Never been that tolerant of posts that ignore my careful qualifications and attempts to be fair. Never will be. Soz.

I'm sorry if you take it as a personal insult if I retired from engaging with certain sub-topics in this thread. I do not think the abuse of home-educated children is more important than anyone else's, but I also didn't think the conversation was going to go anywhere good in the mood I was in. I am utterly certain that the particular people I know and care about, who were abused within a home environment within recent years, would have been rescued if they had not been home-educated, in a similar manner to the other acquaintances I have who also suffered abuse, and for whom it was picked up by school.

Past posters were, due to their own circumstances, denying the use of schools. As I also happen to know and care about people whose abuse was missed by schools, generally pre-2000 at least, if not 1990, I can entirely sympathise with that point of view. But it is a delicate discussion I don't have when I'm feeling "chippy".

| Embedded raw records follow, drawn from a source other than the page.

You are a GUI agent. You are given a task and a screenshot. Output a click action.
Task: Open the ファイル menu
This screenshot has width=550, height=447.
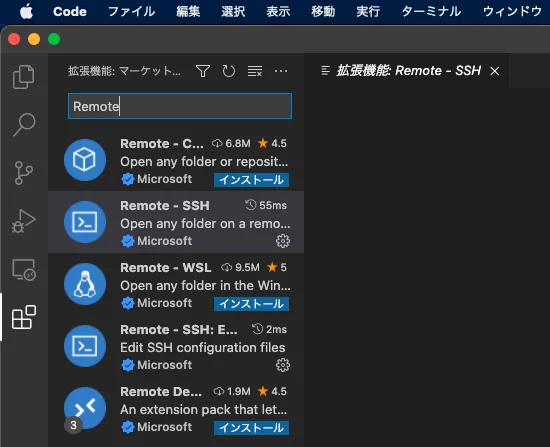tap(132, 12)
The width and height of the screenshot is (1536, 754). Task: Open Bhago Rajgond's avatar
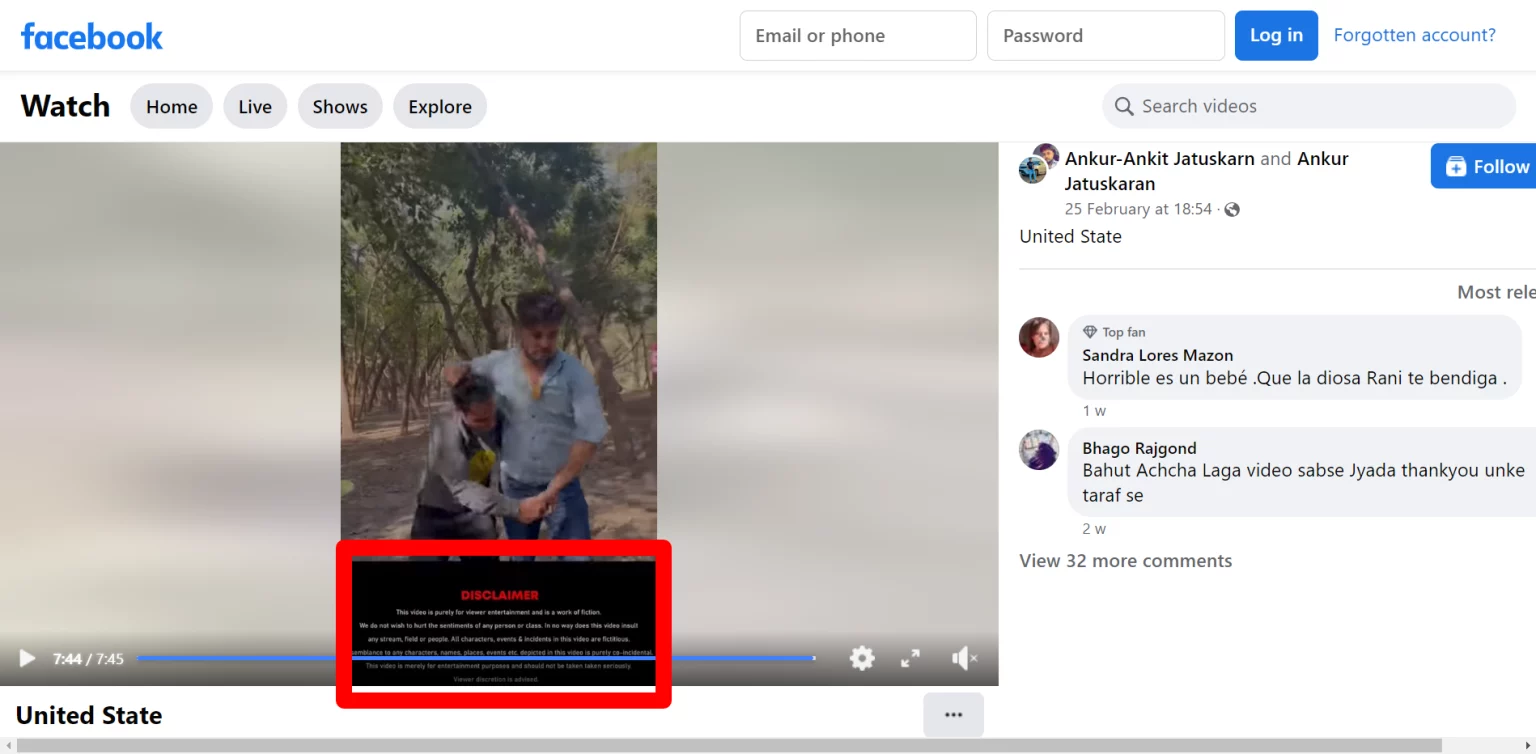1039,450
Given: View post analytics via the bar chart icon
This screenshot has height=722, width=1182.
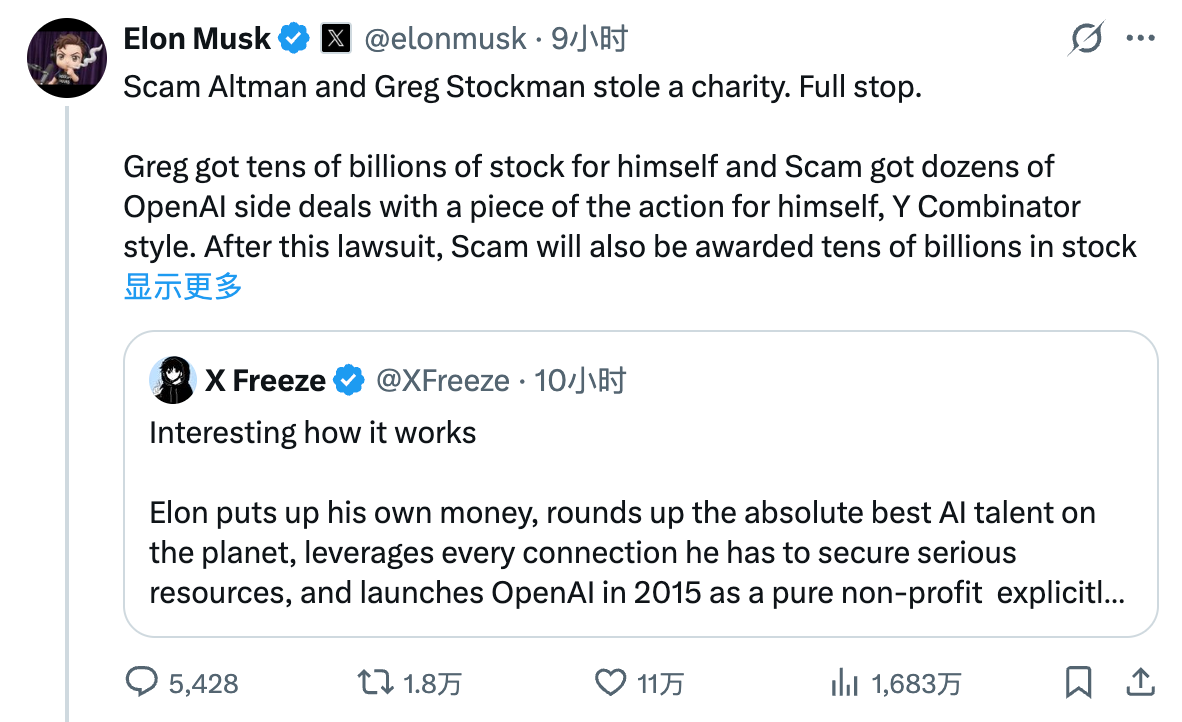Looking at the screenshot, I should (846, 684).
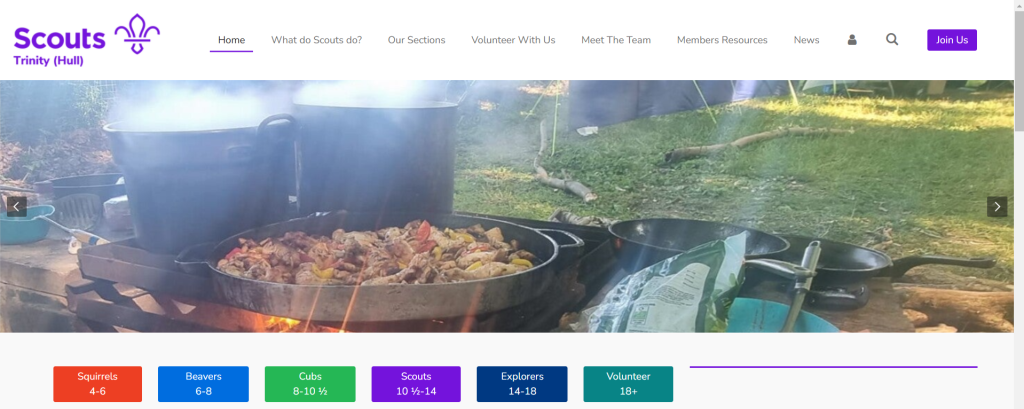This screenshot has height=409, width=1024.
Task: Go to Volunteer With Us
Action: click(x=513, y=40)
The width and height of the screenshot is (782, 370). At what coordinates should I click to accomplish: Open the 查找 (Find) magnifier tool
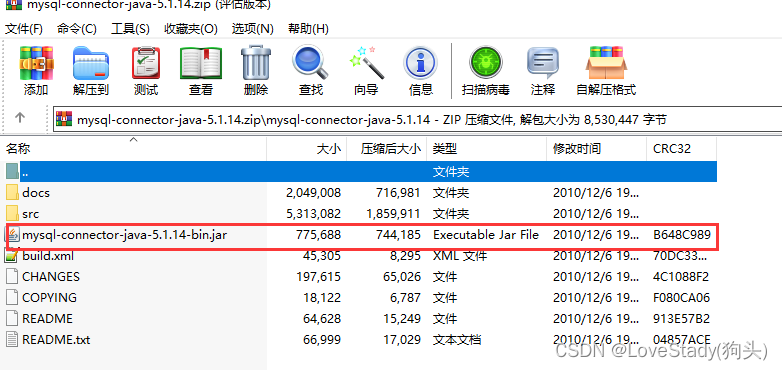pos(311,70)
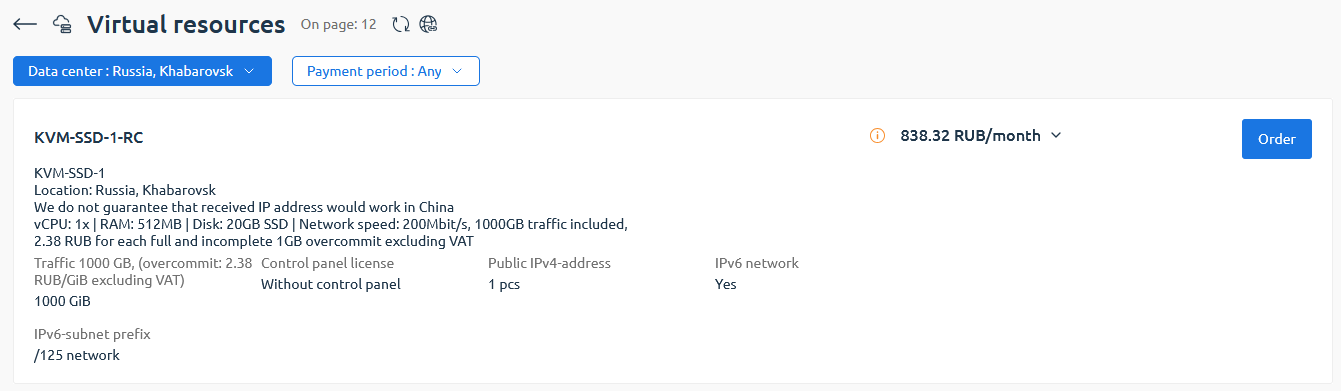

Flowers for all who have suffered abuse in all its forms.

magicalriff · 16/06/2014 02:14

"You really aren't sure how to deal with me, are you?"

See, this is just plain odd? What ever can you mean. Your little rant about marionettes made more sense Grin

No, I haven't taken any personal insult whatsoever (why would I?) but I don't like the manner in which you've been speaking to others. E.g. Basket's post wasn't deserving of the insulting diatribe she has just been delivered, nor was Atia or anybody else. I tackled you about that earlier in the thread (you were still saying "I see the subtext" after being told otherwise!)

I have found your attitude towards others on this thread to be chippy, over the top, and just generally unpleasant. I doubt you can be reasoned with, however. So I shan't try.

Again (I may not have already said this actually disclaimer*) I'm sorry home education was not a pleasant experience for you and I honestly wish you well in now being able to achieve your ambitions.